Exercise objective:
Name every chemotherapy drug in the pancreatic cancer text below, giving both the generic name and the brand name for each.

Text shown:
□ □ □ □ □

Pancreatic Cancer, the Silent Disease (cont.)

Based on my CAT scan findings of liver metastasis, I know I am not a surgical candidate. Therefore I was not surprised when my oncologist at USC Norris Cancer Center offered me chemotherapy. My oncologist, Dr. Lenz, is in active practice and conducts clinical trials on gastrointestinal cancer treatments at USC.

I was started on a combination of gemcitabine (Gemzar) infusions every Monday for two weeks, with one week off, along with daily oral erlotinib (Tarceva) and capecitabine (Xeloda). Gemzar infusion leaves me with several days of fatigue, nausea, and low-grade fever. The soles of my feet became dry, cracked from Tarceva, and I also developed constant and painful mouth sores from Xeloda. Otherwise, I feel well enough to play tennis on weekends and weekdays during the off-week.

How is my cancer responding to treatment?

My cancer is responding quite well to chemotherapy. I have had three CAT scans in the past five months to monitor treatments. All three CAT scans showed progressive shrinkage of the liver metastases. My blood liver enzymes levels have also completely normalized, coinciding with shrinkage of the liver metastases. Another way to monitor treatment response is by measuring tumor marker (tumor markers such as CA19-9 are substances usually produced by the cancer in large quantities) levels in the blood. A progressive decline in CA19-9 blood levels signals tumor shrinkage. Since my CA19-9 levels were normal initially even before chemotherapy, my doctor cannot use CA 19-9 to monitor my progress.

My oncologist is quite pleased with my progress. Shrinkage of pancreatic cancers with chemotherapy can occur but is not common. In his words, not many metastatic pancreatic cancer patients are playing tennis either. But he cautions that only time will tell whether my responses to chemotherapy are sustainable. Many patients who initially respond develop resistance to the drugs, and their cancers recur.

□ □ □ □ □

(Stored data)
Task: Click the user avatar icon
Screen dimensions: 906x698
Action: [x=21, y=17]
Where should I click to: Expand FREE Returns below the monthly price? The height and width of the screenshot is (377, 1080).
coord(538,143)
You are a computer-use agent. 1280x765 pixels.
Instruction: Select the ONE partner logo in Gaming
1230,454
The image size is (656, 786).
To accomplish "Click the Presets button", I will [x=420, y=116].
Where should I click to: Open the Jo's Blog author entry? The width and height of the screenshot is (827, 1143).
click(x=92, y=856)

□ □ □ □ □

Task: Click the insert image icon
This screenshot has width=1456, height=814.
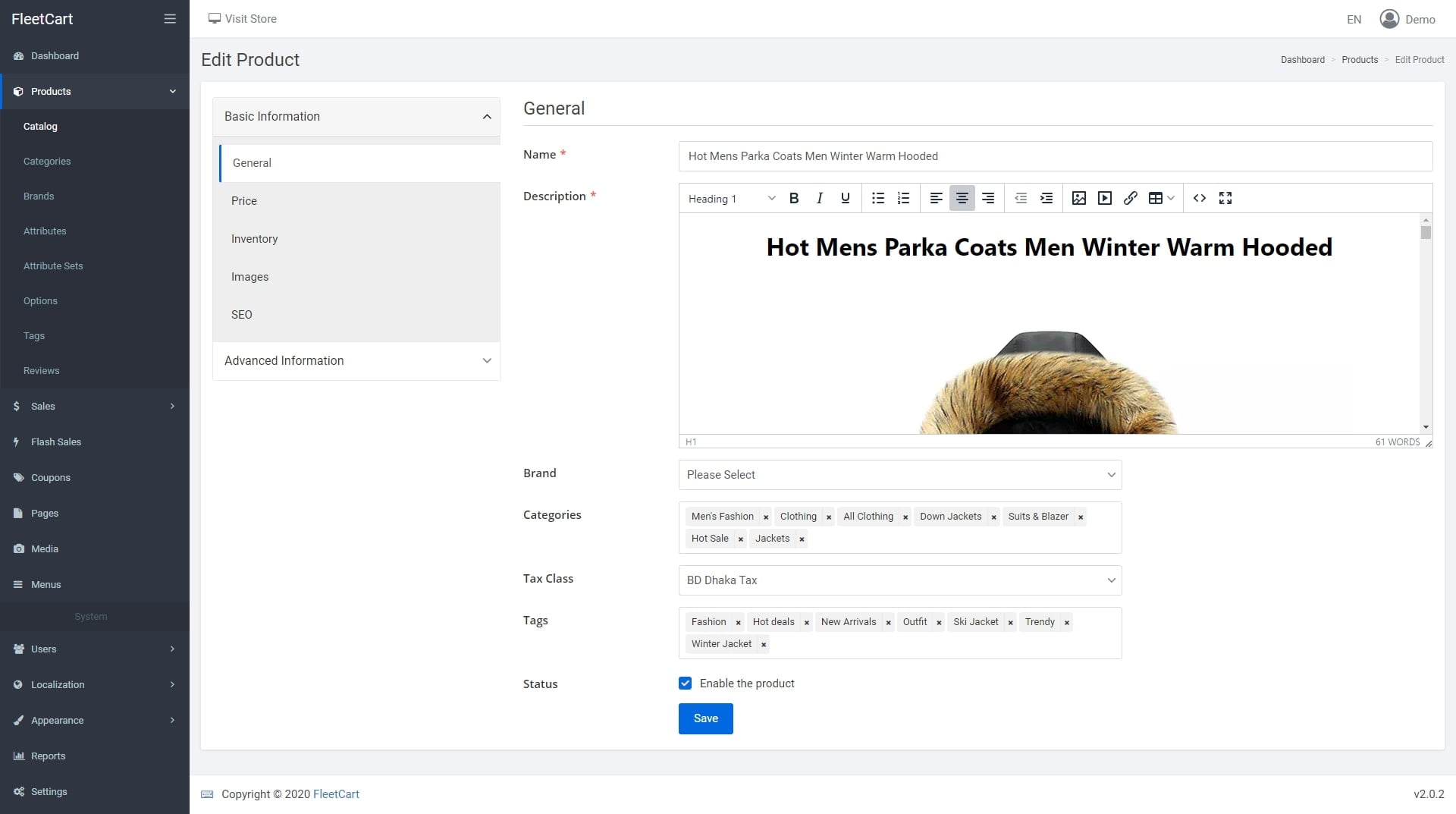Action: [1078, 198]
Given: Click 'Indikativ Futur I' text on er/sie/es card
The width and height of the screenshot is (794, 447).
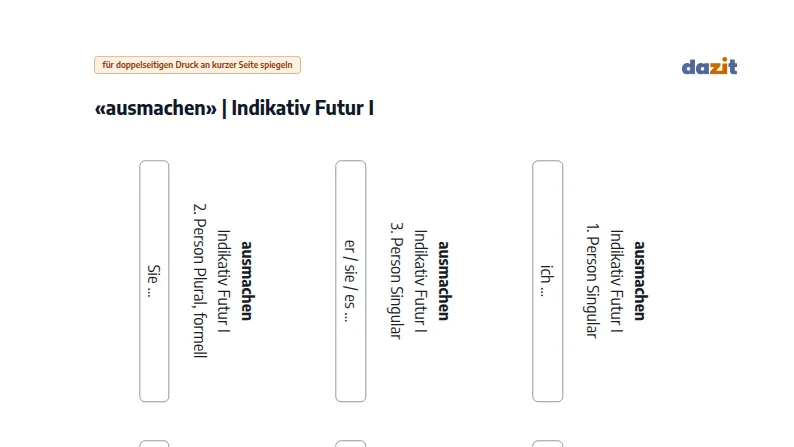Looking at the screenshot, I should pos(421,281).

□ □ □ □ □

Result for this task:
- gemcitabine (Gemzar)
- erlotinib (Tarceva)
- capecitabine (Xeloda)